## Excerpted passage
To assess if the estimated effect of crossing a specific threshold (e.g., the legal drinking age on DUI arrests) is robust and not sensitive to the choice of bandwidth in a Regression Discontinuity (RD) design, we can employ several robustness checks. These checks help ensure that the findings are not artifacts of particular specifications but reflect a genuine causal relationship. Here are some key strategies:

Varying Polynomial Orders: The choice of polynomial order for fitting the regression on either side of the cutoff can influence the results. Testing the model with different polynomial orders and checking for consistency in the estimated effect size can help ensure that the results are not sensitive to this choice.
Varying Bandwidths: Conduct the analysis using a range of bandwidths around the cutoff point. This involves re-estimating the model with different bandwidth sizes to observe if the estimated effect significantly changes. rdrobust() chooses the otpimal bandwidth automatically. However, this does not mean that we should blindly trust it! If the estimated effect remains stable across a variety of bandwidths, this suggests that the findings are robust to the choice of bandwidth.
Placebo Tests or Fake Cutoffs: Applying the same RD design to points away from the actual cutoff can serve as a placebo test. If significant effects are detected at these placebo cutoffs, it might suggest that the observed effect at the real cutoff could be due to other factors rather than the policy or intervention being studied.

5.2.3 Named Entity Recognition (OPTIONAL!!!)

## Extracted records
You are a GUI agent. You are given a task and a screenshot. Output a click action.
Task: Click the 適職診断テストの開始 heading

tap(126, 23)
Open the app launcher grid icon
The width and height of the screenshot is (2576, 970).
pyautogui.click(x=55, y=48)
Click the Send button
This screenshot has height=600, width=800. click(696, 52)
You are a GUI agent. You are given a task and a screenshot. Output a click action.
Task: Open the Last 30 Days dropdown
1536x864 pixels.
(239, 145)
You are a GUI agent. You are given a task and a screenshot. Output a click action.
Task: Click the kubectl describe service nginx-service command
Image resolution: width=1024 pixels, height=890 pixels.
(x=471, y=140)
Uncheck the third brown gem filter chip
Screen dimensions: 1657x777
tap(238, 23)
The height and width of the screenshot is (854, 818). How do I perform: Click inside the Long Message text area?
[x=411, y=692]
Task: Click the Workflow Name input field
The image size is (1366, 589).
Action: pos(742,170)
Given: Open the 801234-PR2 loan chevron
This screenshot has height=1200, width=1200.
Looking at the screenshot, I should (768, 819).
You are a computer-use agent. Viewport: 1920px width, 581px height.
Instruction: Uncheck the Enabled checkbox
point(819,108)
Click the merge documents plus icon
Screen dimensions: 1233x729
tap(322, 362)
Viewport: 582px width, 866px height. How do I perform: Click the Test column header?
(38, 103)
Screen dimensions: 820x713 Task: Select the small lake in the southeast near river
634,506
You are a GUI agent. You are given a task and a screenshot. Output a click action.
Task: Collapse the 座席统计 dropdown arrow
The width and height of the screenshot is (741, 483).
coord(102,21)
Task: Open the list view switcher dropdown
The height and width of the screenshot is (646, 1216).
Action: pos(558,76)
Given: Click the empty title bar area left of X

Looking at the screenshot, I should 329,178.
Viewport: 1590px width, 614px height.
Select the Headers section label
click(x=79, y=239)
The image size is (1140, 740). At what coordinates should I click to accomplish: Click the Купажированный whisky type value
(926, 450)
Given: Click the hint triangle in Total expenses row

## Stated problem 1
In the passage on robustness checks for regression discontinuity, why does finding significant effects at fake cutoffs away from the real one cause concern? Answer in one to three sentences.
## Stated problem 2
According to the passage on regression discontinuity robustness checks, which function chooses the optimal bandwidth automatically?
## Stated problem 3
Pick up the passage on regression discontinuity robustness checks from where it stops and keep writing.

## Right answer 1
Significant effects at placebo cutoffs would suggest that the effect at the real cutoff might come from other factors, not from the policy or intervention being studied.

## Right answer 2
rdrobust()

## Right answer 3
This is still work in Progress!

This is the first time we are really entering the realm of text-as-data methods. The web scraping script in the appendix is actually the first preliminary stage, but this is the first time we will really work with textual statistics. I must have mentioned a few times in class that this part of quantitative methods fascinates me the most and I use them on a daily basis. Unfortunately, I won’t have the time to give you a great introduction to it. With a bit of luck, I will write a script in the appendix as an introduction to text-as-data. If that doesn’t work out, you are more than welcome to come to the course Malo and I are organizing on Computational Social Sciences between the 3rd and 4th semester in January 2025!

In this tutorial I will introduce you to Named Entity Recognition (NER). NER is a task from the field of Natural Language Processing (NLP). It is about detecting entities in texts and classifying them according to certain categories. These entities can be places, organizations, persons/names, data or miscellaneous. Strictly speaking, there are two NLP tasks that NER can perform for us: firstly, detecting entities in texts and then, in a second step, classifying them according to predefined categories.

As is so often the case with NLP tasks, this method also works with pre-trained models. There are many NER models, but this script will deal with spaCy; simply because there is an R package for it. NER models are pretrained in the sense that they have seen a human annotated corpus of text before, where the entities have all been detected and classified by hand. In short, the model learns what to look for and what to classify and how once it has been found. These models can be refined later, but for this tutorial we will work with off-the-shelf models as provided by the developers.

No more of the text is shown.